** WORK TASK **
Some of the lines below need repeating. Reproduce exactly those between the lines holding "Berner Oberland (433, 130)" and "Parents (557, 28)", inclusive.

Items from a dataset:
########################################

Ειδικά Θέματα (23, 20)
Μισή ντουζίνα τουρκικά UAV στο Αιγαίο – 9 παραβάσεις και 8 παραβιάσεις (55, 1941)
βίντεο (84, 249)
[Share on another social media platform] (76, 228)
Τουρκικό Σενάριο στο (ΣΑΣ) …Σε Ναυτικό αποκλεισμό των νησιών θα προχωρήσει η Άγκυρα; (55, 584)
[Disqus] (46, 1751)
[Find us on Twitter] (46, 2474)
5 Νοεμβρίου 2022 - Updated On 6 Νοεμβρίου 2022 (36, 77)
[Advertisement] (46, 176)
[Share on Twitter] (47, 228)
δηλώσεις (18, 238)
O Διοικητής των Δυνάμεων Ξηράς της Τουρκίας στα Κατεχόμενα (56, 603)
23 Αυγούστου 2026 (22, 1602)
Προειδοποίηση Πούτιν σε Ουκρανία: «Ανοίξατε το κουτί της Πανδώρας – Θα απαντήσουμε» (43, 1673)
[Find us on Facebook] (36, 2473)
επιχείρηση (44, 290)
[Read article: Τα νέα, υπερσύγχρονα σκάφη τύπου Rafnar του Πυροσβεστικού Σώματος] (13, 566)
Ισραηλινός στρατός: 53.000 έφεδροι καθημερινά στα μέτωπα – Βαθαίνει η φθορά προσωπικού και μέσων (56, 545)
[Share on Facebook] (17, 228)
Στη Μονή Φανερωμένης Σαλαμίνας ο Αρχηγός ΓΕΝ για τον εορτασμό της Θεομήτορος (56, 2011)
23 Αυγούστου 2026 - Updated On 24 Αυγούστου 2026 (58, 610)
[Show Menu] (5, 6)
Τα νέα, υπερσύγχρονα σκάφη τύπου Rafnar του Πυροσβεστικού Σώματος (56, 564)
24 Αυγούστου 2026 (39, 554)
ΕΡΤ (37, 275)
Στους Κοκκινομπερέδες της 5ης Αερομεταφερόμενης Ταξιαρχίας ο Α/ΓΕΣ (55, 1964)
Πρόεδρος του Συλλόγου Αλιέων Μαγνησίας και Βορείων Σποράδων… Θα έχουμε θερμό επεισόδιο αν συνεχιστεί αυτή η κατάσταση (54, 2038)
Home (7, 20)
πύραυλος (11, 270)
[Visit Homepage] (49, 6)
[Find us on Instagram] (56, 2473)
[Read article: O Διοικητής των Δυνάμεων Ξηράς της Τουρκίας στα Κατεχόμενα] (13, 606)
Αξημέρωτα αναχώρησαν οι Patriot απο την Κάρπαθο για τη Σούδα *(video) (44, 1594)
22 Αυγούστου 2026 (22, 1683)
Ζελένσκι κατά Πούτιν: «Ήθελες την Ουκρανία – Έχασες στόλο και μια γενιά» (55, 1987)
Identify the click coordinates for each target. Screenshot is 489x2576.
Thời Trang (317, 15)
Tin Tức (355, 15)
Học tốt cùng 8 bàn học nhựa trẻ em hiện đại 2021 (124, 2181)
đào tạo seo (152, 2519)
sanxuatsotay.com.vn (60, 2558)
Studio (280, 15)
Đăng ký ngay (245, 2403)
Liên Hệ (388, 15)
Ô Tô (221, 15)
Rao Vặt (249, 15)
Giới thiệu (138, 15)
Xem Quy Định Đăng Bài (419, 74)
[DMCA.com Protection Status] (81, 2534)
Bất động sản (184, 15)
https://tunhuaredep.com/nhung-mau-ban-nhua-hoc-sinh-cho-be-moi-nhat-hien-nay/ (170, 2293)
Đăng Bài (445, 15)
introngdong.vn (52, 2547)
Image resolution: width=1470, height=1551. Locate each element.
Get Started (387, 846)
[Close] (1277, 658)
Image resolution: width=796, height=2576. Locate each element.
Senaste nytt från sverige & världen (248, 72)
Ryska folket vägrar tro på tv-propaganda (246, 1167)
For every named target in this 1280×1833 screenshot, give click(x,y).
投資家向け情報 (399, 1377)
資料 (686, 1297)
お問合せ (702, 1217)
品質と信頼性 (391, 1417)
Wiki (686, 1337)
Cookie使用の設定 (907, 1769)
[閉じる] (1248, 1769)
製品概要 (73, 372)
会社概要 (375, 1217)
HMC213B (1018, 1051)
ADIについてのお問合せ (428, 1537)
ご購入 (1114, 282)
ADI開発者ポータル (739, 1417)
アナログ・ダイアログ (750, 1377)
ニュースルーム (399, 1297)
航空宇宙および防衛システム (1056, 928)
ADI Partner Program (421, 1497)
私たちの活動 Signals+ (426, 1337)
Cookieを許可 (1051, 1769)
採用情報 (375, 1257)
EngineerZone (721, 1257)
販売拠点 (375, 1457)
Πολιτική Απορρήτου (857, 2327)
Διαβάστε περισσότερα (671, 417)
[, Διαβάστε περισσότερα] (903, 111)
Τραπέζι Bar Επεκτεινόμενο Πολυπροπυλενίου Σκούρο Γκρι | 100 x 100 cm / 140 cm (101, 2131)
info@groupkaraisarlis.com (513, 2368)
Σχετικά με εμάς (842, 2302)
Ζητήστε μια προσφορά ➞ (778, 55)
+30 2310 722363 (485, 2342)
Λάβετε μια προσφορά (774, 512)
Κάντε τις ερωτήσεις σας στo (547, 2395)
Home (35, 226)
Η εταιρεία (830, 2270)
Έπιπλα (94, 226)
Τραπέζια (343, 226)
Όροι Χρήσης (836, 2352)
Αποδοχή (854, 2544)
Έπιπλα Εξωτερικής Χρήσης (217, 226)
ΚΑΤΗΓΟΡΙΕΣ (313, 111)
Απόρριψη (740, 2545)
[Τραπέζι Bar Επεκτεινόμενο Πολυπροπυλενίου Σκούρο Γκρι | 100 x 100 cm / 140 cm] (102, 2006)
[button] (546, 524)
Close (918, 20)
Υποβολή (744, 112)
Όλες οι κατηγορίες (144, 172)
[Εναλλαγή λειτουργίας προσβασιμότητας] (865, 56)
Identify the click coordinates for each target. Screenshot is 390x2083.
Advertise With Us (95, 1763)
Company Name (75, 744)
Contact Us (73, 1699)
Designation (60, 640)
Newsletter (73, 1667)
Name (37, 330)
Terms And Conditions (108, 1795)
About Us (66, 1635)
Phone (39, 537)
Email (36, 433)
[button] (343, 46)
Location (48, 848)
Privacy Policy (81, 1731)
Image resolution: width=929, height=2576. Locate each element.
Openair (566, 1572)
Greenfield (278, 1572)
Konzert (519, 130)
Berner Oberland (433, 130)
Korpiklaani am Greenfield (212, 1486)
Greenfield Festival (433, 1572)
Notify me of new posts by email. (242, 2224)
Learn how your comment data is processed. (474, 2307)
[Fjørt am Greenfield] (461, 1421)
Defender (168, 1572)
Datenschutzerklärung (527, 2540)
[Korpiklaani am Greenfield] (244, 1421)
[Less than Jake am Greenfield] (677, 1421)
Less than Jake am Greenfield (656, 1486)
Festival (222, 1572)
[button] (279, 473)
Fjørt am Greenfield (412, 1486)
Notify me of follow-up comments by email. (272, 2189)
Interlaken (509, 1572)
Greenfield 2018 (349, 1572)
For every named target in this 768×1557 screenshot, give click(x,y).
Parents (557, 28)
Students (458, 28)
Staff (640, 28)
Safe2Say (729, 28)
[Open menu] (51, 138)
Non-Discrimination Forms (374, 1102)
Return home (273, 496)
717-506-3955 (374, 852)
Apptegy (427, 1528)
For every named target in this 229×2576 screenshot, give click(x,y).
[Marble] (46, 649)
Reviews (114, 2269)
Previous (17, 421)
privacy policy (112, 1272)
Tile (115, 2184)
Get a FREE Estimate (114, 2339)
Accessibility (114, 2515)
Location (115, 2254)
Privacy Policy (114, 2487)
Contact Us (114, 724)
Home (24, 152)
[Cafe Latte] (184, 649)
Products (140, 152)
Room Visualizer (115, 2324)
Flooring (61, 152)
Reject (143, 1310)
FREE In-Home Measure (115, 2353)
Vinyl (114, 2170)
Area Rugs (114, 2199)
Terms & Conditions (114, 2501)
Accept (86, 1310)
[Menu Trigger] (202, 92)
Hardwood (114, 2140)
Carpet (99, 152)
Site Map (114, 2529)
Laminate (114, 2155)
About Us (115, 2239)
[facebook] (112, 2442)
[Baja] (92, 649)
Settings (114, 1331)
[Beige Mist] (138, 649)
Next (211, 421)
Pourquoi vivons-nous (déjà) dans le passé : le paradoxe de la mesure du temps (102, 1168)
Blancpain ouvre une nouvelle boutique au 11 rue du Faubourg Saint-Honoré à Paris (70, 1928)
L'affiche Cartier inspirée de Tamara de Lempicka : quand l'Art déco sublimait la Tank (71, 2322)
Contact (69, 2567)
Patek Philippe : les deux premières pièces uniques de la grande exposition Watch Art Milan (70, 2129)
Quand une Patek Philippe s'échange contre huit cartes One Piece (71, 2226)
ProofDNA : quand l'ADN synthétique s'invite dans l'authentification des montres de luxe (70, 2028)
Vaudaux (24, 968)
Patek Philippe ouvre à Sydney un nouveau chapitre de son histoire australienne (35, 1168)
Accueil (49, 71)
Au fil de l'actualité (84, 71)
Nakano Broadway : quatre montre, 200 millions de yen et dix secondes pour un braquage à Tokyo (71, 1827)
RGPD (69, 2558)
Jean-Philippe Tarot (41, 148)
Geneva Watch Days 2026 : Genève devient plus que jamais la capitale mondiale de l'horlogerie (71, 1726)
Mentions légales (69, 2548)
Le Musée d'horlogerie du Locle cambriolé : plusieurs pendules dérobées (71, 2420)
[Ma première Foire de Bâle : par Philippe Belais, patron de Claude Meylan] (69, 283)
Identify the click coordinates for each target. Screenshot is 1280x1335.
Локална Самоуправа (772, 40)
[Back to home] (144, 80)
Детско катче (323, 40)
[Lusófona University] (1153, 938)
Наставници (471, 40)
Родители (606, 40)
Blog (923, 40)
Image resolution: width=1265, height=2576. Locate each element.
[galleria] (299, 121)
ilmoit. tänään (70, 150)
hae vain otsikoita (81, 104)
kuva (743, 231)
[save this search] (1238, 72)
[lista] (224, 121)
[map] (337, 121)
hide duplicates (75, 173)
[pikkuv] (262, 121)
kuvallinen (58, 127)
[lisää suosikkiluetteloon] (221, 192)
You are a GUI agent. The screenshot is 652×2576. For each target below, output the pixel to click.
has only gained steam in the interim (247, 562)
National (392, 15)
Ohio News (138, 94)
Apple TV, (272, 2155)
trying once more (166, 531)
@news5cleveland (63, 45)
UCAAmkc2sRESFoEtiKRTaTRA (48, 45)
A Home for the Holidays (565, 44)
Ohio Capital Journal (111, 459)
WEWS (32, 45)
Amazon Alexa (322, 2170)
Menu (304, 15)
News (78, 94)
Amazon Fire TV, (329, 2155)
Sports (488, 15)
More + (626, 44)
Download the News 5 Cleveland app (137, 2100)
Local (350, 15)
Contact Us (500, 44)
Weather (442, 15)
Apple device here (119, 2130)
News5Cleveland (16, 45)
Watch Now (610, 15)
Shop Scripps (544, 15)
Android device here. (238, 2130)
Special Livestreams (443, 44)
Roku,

########################################

** EXPECTED ANSWER **
Berner Oberland (433, 130)
Korpiklaani am Greenfield (212, 1486)
Greenfield Festival (433, 1572)
Notify me of new posts by email. (242, 2224)
Learn how your comment data is processed. (474, 2307)
[Fjørt am Greenfield] (461, 1421)
Defender (168, 1572)
Datenschutzerklärung (527, 2540)
[Korpiklaani am Greenfield] (244, 1421)
[Less than Jake am Greenfield] (677, 1421)
Less than Jake am Greenfield (656, 1486)
Festival (222, 1572)
[button] (279, 473)
Fjørt am Greenfield (412, 1486)
Notify me of follow-up comments by email. (272, 2189)
Interlaken (509, 1572)
Greenfield 2018 (349, 1572)
For every named target in this 768×1557 screenshot, give click(x,y).
Parents (557, 28)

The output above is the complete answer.